A chat app that auto routes for you, choosing the right model based on intent, speed, and context.
It uses a vector database for context recall, falls back to an LLM when needed, and defaults to speed when nothing else fits.
The idea behind Ready came from a simple belief I've held for years. Software should never make you wait.
That lesson stuck with me from my startup days and from studying Linear's design philosophy.
When I started working, I tried to spread that same idea, but building it by hand was brutally hard.
So I used React Query's persist layer as a shortcut and built a demo to show what it feels like when everything is already loaded.

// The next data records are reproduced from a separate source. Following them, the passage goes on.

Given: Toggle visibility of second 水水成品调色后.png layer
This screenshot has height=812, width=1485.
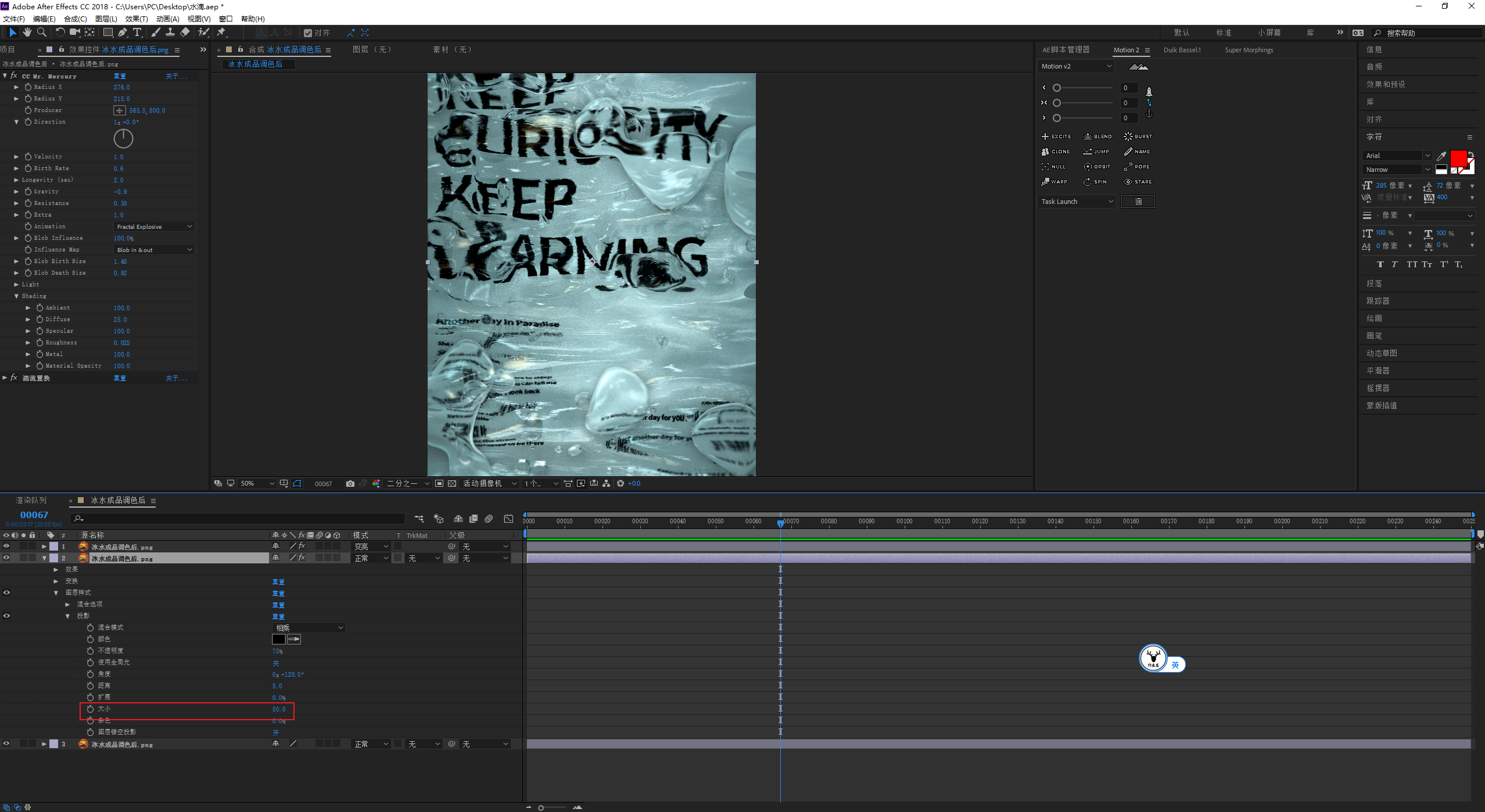Looking at the screenshot, I should tap(8, 559).
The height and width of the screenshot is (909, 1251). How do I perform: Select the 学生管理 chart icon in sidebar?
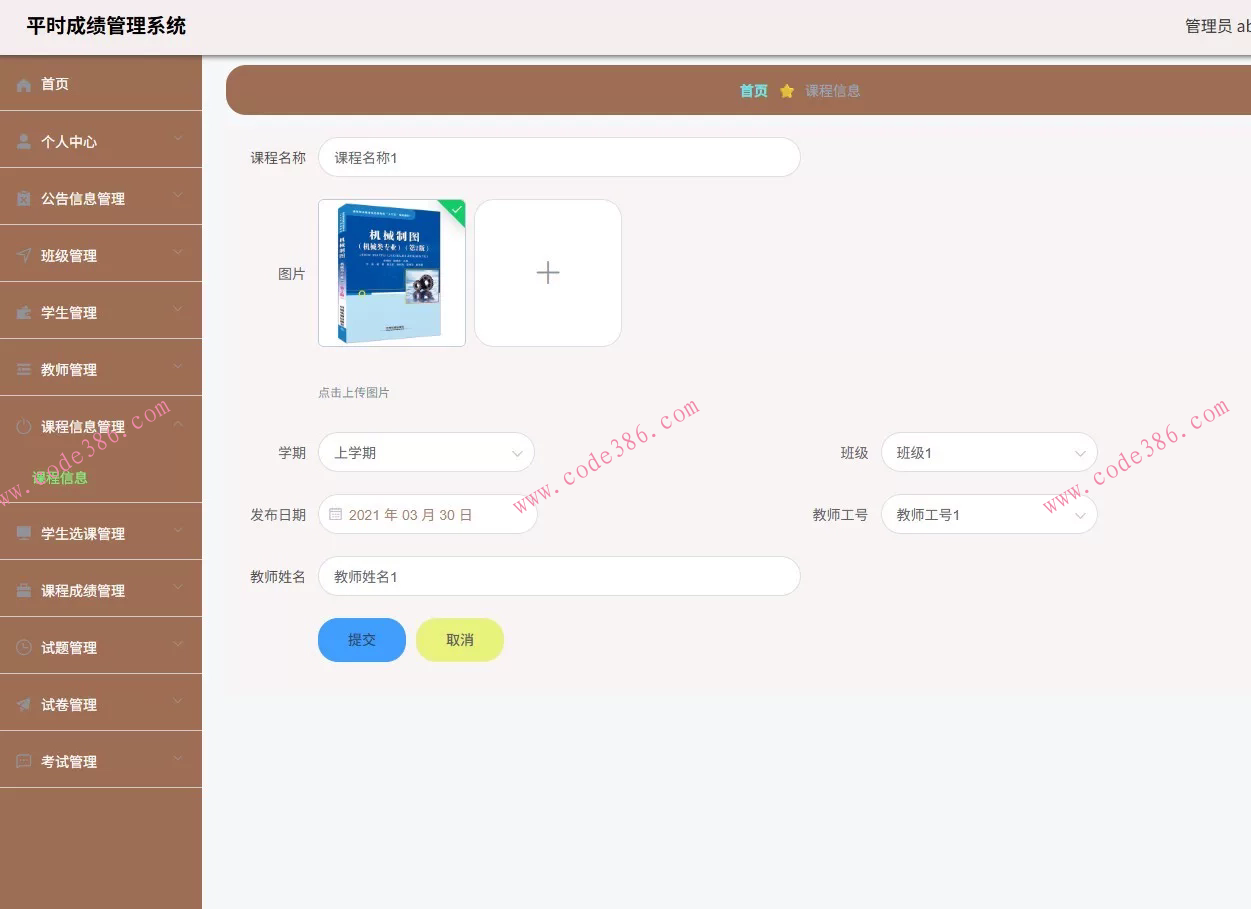click(24, 311)
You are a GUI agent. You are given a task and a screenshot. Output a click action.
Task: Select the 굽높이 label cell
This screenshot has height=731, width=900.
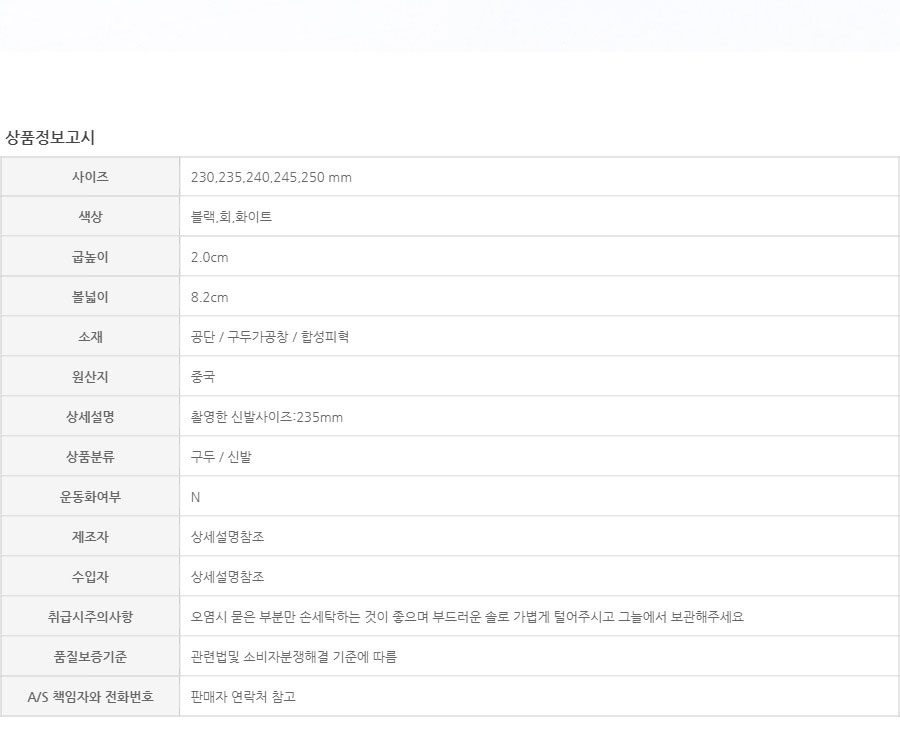pyautogui.click(x=90, y=257)
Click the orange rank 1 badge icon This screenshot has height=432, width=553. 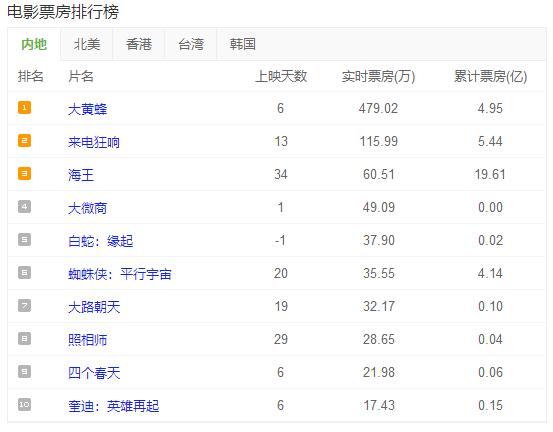(24, 108)
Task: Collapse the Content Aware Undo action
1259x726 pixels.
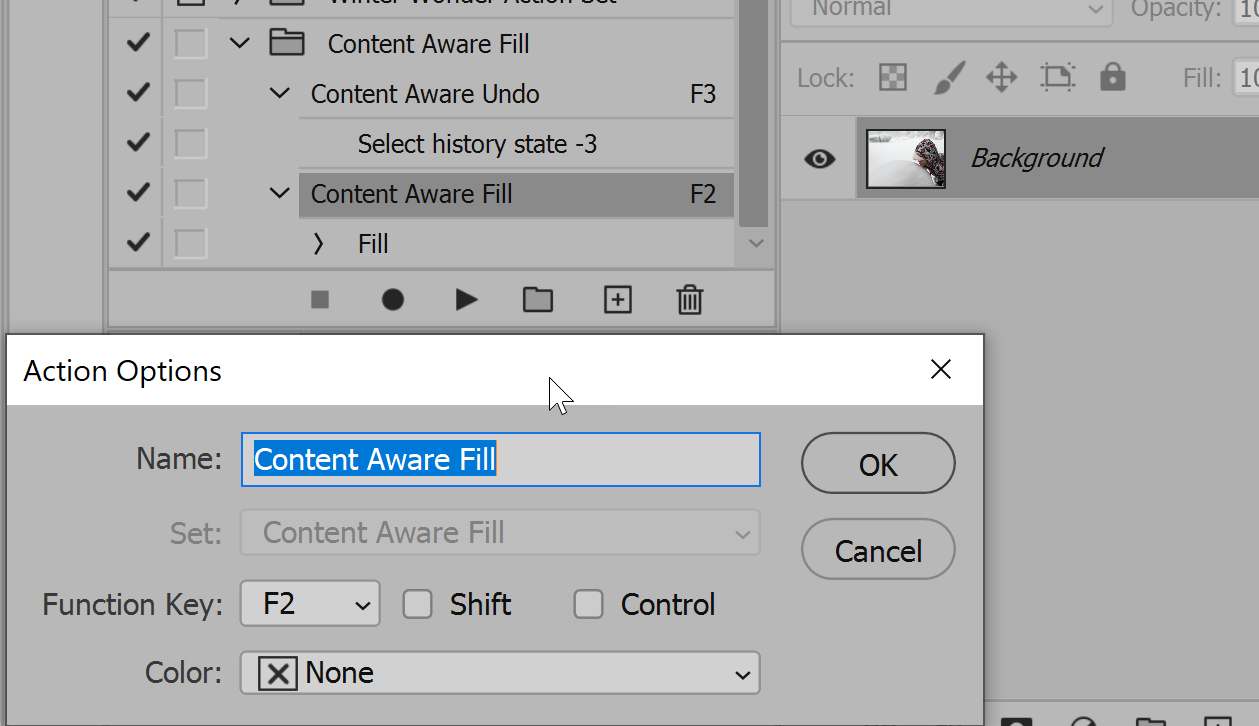Action: point(280,94)
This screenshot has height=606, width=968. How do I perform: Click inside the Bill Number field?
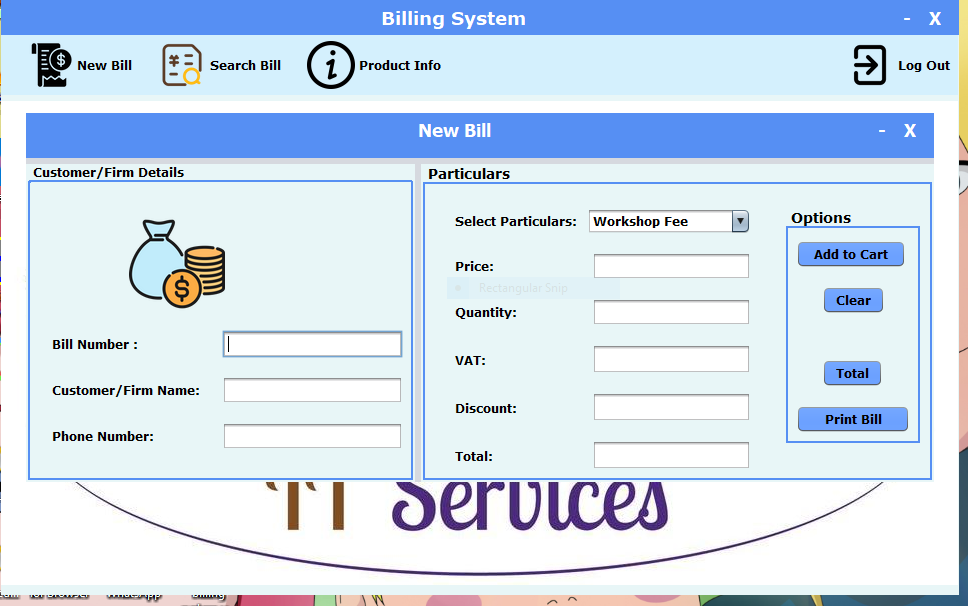pyautogui.click(x=311, y=343)
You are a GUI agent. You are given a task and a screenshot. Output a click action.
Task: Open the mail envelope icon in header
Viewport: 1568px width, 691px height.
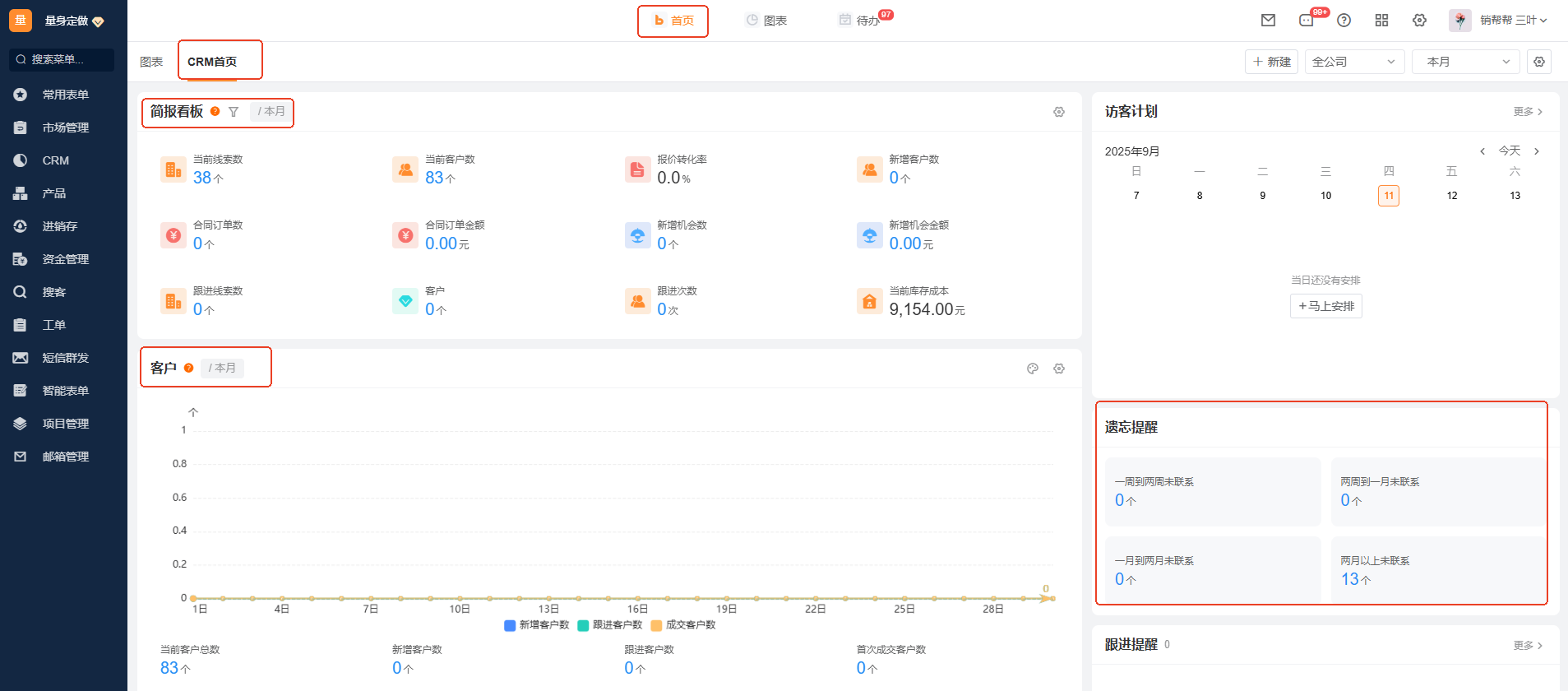tap(1268, 21)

I've always believed great software comes from caring about every detail. The UX, the feel, the small touches that make it human.
At some point, I realized everything I build comes from that same belief. I’m a design engineer at heart.
A to-do list. The classic starter project, rebuilt nearly a decade into web development.
Hotkeys for everything. Vim mode. Relative numbers. Animations where they make sense.
Local data handling. Hidden achievements for fun. Even a rough attempt at liquid glass like Apple’s new effects.
Crude in the best way, but made with care.
one.sf.engineering →I came across an app called freewrite by Farza. It was simple, clever, and fun to use, especially the part where it sent your writing to ChatGPT to talk about it.
No servers. No cloud. Your writing lives in your browser, where it should.
And because I like desktop apps, I wrapped it in Tauri too.
write.sf.engineering →I just wanted to work with server components, and the best way to learn is to build something real.
So I built another CRM. I've built three before, so why not one more, this time for personal use.
Super fast, all server components. Mostly an experiment to show that client and server can mix beautifully when done right.
Probably never finished, but I like it that way.
I started using Dia, a browser with built-in search routing. Sometimes it used Google, sometimes AI chat with GPT 4.1.
That got me thinking about building my own version that routed searches the way I would.
Loosely inspired by Theo's Unduck project, I built a custom search engine that decides where your query should go.
It looks at keywords, regex, and semantics to route between models with web tools or straight to Google.
It was tuned to my own preferences and never really deployed, mostly because ChatGPT's web search became good enough.